- What you need to do
Extract every line below that contains the word "location". Only lines that match its uppercase and lowercase letters count.

Pointing lines for text and elements
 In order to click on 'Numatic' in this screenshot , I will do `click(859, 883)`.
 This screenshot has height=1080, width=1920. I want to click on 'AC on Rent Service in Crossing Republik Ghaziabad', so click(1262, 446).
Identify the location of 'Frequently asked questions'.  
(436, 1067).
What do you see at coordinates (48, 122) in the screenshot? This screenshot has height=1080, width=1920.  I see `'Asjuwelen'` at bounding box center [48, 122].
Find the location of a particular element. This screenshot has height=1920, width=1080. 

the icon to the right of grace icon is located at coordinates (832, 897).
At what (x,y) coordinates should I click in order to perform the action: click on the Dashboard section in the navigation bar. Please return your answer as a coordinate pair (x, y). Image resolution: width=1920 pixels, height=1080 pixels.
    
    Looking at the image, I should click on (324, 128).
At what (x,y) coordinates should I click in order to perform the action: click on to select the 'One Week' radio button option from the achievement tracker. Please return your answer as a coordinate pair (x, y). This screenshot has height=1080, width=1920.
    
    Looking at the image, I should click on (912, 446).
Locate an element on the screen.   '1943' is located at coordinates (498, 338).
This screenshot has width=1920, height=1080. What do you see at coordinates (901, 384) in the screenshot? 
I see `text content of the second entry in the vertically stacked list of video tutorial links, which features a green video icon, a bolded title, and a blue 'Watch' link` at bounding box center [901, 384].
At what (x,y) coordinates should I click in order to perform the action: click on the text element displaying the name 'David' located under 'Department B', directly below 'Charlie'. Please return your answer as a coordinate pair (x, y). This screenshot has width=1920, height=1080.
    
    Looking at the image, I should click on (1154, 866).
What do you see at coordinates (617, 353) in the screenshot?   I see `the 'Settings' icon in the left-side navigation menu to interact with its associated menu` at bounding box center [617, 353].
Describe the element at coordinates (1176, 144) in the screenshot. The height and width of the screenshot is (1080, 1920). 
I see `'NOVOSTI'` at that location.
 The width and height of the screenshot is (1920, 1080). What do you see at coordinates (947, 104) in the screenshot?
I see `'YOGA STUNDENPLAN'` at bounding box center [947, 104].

- Response
Identify the location of 'Frequently asked questions'.  
Find the location of a particular element. This screenshot has height=1920, width=1080. 
I see `'NOVOSTI'` at that location.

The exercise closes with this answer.